Venezia76: Il sangue freddo di Ad Astra

Venezia76: Il sangue freddo di Ad Astra

August 29, 2019 0 By Simone Tarditi

Roy McBride (Brad Pitt) ha sempre voluto fare l’astronauta, ma più per seguire le orme paterne che per una vocazione personale. Ci è riuscito, ed esattamente come suo padre (Tommy Lee Jones) è diventato uno dei migliori al mondo. In virtù della sua capacità di mantenere i nervi saldi e il sangue freddo qualsiasi situazione gli si pari davanti (compreso quando in gioco può esserci la sopravvivenza stessa dell’umanità), a Roy viene proposto di proseguire il lavoro sul Progetto Lima che il suo genitore ha iniziato decenni prima.
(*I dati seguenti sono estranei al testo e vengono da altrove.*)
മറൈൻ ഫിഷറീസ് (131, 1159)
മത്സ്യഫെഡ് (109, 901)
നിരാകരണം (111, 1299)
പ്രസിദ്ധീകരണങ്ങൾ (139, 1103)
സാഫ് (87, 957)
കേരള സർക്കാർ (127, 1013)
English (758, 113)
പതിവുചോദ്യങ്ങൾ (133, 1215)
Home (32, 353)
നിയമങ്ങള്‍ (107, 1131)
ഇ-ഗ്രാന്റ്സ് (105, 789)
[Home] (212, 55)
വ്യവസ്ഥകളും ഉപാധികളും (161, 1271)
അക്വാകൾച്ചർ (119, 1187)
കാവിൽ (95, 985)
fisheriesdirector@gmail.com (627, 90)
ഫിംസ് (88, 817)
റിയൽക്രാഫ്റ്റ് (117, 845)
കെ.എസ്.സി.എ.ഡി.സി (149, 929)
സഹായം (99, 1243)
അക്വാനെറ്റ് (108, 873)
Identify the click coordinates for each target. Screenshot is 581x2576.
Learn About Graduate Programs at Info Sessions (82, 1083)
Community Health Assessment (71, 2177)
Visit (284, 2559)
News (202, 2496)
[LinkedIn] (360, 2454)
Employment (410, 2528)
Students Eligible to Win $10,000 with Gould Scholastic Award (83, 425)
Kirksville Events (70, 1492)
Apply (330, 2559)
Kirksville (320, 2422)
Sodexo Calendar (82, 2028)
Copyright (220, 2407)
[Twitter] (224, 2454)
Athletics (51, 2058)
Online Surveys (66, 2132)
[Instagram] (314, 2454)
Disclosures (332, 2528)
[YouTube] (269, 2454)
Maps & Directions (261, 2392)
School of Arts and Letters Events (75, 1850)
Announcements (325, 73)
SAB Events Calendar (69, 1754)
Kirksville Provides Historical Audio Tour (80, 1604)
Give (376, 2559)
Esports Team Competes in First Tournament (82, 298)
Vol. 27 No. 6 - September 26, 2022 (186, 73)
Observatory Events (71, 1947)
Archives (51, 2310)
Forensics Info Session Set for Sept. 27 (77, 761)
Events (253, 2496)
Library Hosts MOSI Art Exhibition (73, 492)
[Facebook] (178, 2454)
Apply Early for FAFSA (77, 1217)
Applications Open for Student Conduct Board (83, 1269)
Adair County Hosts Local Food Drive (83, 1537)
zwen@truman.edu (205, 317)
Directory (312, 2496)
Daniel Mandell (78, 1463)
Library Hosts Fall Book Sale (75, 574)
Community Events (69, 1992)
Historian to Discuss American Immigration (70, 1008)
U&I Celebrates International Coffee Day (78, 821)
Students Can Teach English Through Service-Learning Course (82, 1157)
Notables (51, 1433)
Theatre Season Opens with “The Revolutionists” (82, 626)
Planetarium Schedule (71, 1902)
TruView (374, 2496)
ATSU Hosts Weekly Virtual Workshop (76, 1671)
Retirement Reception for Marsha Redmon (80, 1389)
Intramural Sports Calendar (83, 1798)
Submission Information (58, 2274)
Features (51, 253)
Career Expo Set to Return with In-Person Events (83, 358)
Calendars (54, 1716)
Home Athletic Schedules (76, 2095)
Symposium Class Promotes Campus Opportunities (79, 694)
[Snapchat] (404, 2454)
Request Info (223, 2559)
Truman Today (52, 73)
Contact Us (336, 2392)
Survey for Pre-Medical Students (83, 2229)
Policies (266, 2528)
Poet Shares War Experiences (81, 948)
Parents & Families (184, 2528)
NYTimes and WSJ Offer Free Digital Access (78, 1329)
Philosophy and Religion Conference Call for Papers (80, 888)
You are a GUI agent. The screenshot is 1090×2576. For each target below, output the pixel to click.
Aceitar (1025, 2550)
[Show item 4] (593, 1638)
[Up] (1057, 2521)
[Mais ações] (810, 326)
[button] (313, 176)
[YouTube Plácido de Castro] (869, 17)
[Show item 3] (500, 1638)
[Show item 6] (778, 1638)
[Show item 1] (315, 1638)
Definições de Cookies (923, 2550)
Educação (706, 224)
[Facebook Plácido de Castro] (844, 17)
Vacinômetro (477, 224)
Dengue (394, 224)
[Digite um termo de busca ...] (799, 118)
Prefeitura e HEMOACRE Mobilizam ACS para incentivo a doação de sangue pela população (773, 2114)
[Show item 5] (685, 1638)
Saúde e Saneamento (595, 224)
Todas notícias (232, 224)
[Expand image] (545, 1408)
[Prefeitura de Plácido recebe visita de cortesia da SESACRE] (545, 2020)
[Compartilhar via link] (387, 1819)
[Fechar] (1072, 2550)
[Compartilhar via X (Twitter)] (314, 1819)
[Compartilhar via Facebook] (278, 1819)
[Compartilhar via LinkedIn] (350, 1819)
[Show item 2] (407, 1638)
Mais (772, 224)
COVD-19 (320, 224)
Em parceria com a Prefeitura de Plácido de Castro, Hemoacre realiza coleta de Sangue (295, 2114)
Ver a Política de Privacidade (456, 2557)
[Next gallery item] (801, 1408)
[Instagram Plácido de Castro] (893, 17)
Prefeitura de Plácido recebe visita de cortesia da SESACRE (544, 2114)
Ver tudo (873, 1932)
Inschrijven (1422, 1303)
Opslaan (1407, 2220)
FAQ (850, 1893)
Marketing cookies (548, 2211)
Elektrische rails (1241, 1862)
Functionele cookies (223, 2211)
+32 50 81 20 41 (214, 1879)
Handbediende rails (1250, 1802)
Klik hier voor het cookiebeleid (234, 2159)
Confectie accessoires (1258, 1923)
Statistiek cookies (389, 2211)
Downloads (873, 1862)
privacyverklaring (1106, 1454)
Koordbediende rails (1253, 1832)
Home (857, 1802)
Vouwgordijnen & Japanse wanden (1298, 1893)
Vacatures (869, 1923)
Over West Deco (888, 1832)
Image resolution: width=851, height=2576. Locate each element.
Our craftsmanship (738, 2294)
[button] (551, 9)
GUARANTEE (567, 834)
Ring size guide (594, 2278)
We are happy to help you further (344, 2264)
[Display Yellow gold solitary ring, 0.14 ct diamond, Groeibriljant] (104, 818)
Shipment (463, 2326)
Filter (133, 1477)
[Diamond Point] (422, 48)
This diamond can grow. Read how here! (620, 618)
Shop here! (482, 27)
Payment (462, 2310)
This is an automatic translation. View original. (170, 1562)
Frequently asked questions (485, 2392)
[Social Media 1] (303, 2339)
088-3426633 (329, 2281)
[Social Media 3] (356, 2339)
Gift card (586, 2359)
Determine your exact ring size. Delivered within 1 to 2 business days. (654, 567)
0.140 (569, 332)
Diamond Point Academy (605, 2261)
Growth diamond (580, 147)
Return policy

La missione per conto della SPACECOM (l’equivalente della NASA, evidentemente non è stato concesso di usarne il nome) diventerà per il protagonista l’occasione di affrontare i fantasmi del suo passato.
Ad Astra ha un duplice legame con The Lost City of Z (uscito nelle sale italiane come Civiltà perduta). Il primo è puramente realizzativo: Brad Pitt, co-producer anche di The Lost City of Z, avrebbe dovuto interpretarne il ruolo principale, ma dovette rinunciare alla parte, pertanto Ad Astra rappresenta la riuscita collaborazione (di fronte e dietro alla cinepresa) tra l’attore e il regista James Gray.
L’altro punto di contatto tra gli ultimi due film di Gray è di natura narrativa: entrambi perseguono un’idea basilare, quella della sfida nei confronti dei limiti conoscitivi della scienza (astronomia in Ad Astra, antropologia in The Lost City of Z), a cui di pari passo si aggiunge lo spingersi in territori inesplorati e ostili per l’Uomo, creatura fragile tanto capace di adattarsi quanto di farsi prendere dal panico di fronte ai minimi pericoli.

Ad Astra recensione

Ne deriva, in Ad Astra, un viaggio esplorativo in cui la scoperta di luoghi sconosciuti si traduce in un’elaborazione di traumi, di lutti metaforici e mancanze destabilizzanti, di assenze, di monologhi interiori che hanno il suono di soliloqui esistenziali quasi da finae vitae (qui, il Pitt attore si disintegra a fronte del Pitt genitore-marito, almeno in apparenza). Un lungometraggio più filosofico che fantascientifico, più vicino al Tarkovskij di Solaris e Stalker che al Kubrick di 2001, più focalizzato sul ridurre l’essere umano tecnologicamente evoluto alla sua controparte primitiva e (a tratti) bestiale, inumana, che al celebrarne la superiorità nel regno animale.
Dividerà il pubblico e spaccherà i giudizi dei critici, eppure Ad Astra ha le caratteristiche per durare nel tempo, sempre chiudendo un occhio sugli sgamabilissimi interventi della Disney a riprese (forse) concluse dopo che la Casa di Topolino ha acquisito la 20th Century Fox.
E ciò non grazie al suo essere un film perfetto, cosa che assolutamente non è, ma per il suo indagare dando l’impressione di procedere a tentoni, muovendosi nel nulla cosmico al di là del cielo e dell’anima di alcuni.